Start RECORD LIST

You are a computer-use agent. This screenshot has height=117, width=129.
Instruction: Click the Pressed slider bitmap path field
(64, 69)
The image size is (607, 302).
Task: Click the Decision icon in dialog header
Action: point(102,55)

End RECORD LIST

◆ WHAT YOU HAVE TO DO:
Switch "slider" to "toggle" throughout the lines above, and write out all of them again with nothing else changed.

◆ EXERCISE RESPONSE:
You are a computer-use agent. This screenshot has height=117, width=129.
Instruction: Click the Pressed toggle bitmap path field
(64, 69)
The image size is (607, 302).
Task: Click the Decision icon in dialog header
Action: point(102,55)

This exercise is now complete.